| AIM OF THE TASK |
A verbatim reproduction of the lines below, from the line containing "Go to previous map extent" through the line containing "The image size is (1809, 1018).", both ends included, is the whole required output.

------------------------------------------------------------------------

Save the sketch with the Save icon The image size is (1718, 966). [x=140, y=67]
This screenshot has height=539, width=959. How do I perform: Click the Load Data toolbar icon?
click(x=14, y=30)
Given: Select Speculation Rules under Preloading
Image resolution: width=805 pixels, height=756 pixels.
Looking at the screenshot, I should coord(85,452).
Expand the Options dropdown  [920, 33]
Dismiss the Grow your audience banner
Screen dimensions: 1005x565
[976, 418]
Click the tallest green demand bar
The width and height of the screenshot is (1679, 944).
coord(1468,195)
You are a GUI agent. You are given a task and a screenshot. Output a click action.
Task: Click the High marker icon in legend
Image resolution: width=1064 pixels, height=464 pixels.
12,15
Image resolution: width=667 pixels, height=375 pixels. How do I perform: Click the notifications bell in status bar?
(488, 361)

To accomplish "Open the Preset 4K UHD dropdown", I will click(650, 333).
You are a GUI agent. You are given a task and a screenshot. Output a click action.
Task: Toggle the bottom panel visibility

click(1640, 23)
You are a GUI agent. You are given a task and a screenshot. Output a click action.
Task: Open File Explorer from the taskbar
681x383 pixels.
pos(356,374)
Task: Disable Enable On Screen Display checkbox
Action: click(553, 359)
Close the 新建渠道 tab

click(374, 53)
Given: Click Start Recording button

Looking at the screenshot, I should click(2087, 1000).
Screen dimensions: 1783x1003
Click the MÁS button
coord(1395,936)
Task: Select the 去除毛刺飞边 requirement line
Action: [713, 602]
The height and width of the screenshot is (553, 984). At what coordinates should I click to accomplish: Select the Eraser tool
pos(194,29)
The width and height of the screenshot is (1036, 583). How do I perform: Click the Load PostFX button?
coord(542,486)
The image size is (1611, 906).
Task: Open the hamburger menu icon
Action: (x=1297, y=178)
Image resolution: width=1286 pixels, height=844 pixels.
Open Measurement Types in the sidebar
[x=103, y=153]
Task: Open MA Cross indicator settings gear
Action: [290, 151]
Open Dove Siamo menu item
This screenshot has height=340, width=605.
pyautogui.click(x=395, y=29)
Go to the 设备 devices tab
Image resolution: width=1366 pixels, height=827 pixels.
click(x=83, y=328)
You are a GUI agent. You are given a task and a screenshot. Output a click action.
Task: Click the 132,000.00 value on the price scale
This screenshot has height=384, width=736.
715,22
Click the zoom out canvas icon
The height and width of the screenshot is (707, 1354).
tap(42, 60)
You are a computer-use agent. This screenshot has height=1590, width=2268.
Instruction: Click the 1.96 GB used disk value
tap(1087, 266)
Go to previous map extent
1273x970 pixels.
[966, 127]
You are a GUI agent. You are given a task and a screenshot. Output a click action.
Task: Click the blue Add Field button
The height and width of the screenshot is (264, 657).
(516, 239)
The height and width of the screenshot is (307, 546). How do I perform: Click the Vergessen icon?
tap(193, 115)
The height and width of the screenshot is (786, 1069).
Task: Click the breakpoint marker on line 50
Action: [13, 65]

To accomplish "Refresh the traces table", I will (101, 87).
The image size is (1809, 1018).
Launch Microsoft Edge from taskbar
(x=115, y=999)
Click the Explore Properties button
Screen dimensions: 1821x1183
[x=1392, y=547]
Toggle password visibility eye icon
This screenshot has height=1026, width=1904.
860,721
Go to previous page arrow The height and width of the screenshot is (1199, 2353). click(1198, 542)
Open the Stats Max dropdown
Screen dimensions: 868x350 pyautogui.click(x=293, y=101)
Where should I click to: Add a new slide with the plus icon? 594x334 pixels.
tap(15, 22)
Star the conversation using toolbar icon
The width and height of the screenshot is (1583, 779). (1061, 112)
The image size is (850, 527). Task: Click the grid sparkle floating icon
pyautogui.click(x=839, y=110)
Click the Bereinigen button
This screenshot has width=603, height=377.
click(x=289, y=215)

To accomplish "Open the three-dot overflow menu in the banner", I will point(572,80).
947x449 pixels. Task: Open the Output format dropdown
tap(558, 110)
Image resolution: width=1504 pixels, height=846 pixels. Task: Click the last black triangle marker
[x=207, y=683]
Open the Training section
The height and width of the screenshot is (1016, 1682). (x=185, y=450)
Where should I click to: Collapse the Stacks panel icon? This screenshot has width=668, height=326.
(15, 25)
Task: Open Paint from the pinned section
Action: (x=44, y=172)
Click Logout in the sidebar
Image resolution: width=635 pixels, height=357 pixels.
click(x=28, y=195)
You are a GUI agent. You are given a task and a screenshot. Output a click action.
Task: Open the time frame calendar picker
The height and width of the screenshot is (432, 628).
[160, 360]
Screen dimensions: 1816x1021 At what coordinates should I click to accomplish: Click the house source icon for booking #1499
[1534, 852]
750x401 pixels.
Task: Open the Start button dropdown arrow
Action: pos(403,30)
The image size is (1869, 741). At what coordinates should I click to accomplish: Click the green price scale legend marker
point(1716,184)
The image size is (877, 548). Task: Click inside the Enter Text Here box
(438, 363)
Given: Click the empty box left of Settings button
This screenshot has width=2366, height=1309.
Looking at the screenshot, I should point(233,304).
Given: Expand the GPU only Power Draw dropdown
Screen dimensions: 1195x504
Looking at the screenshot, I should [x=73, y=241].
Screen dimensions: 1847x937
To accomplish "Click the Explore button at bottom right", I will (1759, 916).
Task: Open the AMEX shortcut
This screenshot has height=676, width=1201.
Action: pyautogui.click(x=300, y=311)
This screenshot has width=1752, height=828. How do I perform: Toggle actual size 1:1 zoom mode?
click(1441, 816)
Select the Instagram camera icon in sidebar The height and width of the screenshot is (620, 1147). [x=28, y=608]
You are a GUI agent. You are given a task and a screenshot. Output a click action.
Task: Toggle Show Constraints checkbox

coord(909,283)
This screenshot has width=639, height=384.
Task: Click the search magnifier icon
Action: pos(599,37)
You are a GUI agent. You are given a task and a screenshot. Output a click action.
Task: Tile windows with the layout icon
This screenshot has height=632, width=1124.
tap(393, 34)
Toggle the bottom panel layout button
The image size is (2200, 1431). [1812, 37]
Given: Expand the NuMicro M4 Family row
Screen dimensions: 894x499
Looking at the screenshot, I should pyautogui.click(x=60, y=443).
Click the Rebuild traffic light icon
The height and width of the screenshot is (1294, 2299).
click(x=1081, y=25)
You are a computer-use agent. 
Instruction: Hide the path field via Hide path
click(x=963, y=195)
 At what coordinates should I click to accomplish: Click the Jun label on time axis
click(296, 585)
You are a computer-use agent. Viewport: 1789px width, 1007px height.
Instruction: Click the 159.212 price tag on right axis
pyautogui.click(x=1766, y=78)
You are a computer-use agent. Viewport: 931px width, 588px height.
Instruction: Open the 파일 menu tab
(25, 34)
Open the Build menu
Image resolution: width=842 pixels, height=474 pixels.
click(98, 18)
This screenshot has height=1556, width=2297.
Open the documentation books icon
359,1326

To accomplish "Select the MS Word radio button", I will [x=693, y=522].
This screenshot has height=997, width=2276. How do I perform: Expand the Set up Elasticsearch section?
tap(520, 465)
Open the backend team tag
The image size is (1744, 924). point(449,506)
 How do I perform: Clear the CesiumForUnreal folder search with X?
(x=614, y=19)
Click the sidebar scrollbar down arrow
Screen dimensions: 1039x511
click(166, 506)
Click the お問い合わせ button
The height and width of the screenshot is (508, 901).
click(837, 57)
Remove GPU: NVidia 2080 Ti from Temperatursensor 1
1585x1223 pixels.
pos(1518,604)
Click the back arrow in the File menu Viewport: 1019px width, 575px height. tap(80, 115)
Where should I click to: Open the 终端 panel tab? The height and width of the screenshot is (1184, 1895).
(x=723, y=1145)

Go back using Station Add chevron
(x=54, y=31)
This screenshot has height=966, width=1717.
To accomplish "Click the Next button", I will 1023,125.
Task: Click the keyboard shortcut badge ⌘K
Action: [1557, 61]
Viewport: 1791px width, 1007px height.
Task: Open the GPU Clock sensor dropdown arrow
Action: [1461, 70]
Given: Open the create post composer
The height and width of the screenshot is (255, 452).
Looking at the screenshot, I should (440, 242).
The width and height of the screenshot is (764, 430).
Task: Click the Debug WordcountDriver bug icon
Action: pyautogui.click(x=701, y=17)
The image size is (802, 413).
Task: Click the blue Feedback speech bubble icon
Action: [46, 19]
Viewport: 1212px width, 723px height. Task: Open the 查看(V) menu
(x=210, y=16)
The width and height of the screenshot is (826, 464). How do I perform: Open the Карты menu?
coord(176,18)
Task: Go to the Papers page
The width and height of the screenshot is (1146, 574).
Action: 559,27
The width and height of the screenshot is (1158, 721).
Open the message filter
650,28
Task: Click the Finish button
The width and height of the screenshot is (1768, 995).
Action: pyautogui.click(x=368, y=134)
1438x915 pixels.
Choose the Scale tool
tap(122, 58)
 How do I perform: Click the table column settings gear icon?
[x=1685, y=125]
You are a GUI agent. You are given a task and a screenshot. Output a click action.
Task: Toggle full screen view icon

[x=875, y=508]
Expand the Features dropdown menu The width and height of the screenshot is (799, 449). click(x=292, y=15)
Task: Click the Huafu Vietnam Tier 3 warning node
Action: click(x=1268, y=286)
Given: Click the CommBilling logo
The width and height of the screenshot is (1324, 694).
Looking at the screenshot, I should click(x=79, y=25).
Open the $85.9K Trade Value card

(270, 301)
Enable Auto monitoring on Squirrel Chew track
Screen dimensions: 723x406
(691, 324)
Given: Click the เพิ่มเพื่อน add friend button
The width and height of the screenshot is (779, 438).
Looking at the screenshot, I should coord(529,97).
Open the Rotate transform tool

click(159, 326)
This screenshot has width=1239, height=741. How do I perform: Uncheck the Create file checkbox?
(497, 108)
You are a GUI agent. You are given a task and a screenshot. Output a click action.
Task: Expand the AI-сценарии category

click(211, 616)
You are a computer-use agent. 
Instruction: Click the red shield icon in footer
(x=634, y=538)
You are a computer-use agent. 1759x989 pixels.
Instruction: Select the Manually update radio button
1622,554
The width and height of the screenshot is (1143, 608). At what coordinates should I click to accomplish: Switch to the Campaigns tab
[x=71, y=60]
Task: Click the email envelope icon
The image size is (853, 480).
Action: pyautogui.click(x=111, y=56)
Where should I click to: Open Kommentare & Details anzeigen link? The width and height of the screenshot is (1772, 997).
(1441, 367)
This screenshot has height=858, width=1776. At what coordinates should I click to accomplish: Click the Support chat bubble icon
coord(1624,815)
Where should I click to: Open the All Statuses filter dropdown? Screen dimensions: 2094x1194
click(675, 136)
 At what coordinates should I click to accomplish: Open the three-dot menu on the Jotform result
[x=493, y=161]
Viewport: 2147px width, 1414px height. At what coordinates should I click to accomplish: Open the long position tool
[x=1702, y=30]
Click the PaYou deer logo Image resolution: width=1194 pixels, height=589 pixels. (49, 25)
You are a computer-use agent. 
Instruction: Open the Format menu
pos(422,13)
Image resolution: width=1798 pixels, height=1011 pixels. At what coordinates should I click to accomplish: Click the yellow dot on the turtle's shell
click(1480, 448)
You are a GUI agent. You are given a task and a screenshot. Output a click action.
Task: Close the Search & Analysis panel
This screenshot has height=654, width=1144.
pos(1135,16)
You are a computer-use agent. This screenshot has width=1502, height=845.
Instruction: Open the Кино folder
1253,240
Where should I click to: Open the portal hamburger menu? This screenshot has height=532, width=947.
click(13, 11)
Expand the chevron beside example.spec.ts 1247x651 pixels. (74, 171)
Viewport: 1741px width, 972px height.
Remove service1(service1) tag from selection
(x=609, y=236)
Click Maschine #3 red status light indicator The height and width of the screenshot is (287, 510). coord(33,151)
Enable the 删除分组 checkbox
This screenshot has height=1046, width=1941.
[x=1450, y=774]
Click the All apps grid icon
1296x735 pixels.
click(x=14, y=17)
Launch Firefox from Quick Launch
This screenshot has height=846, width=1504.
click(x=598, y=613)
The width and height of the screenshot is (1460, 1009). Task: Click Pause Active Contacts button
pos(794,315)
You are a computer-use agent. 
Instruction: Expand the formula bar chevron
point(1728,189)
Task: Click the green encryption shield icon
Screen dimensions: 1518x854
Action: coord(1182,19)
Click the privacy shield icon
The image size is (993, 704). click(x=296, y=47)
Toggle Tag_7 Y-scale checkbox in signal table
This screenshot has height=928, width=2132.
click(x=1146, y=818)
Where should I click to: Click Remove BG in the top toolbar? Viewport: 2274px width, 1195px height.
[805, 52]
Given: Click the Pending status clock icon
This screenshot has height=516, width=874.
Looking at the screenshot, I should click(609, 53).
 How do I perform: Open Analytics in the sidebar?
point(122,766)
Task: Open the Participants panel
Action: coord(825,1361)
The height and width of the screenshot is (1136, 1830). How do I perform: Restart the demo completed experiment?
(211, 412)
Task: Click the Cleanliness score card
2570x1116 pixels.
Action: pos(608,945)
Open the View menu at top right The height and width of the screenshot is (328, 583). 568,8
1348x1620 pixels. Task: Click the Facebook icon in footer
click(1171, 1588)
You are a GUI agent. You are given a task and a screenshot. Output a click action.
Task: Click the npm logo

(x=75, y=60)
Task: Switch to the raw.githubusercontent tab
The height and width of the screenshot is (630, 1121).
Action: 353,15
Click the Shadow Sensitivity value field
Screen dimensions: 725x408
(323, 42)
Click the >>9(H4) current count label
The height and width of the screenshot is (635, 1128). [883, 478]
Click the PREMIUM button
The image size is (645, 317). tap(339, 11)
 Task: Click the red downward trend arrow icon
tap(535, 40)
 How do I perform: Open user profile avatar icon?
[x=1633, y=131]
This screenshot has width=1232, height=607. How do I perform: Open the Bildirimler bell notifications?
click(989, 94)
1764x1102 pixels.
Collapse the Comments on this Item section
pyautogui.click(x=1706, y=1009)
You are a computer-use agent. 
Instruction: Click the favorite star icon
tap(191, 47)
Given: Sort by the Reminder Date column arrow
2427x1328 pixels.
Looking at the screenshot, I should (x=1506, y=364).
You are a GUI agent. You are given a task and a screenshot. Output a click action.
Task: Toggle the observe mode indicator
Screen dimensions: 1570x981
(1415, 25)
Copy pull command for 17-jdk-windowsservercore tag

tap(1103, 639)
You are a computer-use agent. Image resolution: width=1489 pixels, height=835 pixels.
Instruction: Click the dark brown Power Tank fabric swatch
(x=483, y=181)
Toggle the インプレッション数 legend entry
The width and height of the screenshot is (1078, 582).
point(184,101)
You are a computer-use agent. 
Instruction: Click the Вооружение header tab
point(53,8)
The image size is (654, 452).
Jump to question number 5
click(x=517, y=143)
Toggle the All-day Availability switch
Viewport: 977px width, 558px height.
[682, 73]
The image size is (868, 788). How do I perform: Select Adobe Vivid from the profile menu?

------------------------------------------------------------------------

| SOLUTION FOR THIS PROBLEM |
Go to previous map extent
1273x970 pixels.
[966, 127]
You are a GUI agent. You are given a task and a screenshot. Output a click action.
Task: Click the blue Add Field button
The height and width of the screenshot is (264, 657).
(516, 239)
The height and width of the screenshot is (307, 546). How do I perform: Click the Vergessen icon?
tap(193, 115)
The height and width of the screenshot is (786, 1069).
Task: Click the breakpoint marker on line 50
Action: [13, 65]

To accomplish "Refresh the traces table", I will (101, 87).
The image size is (1809, 1018).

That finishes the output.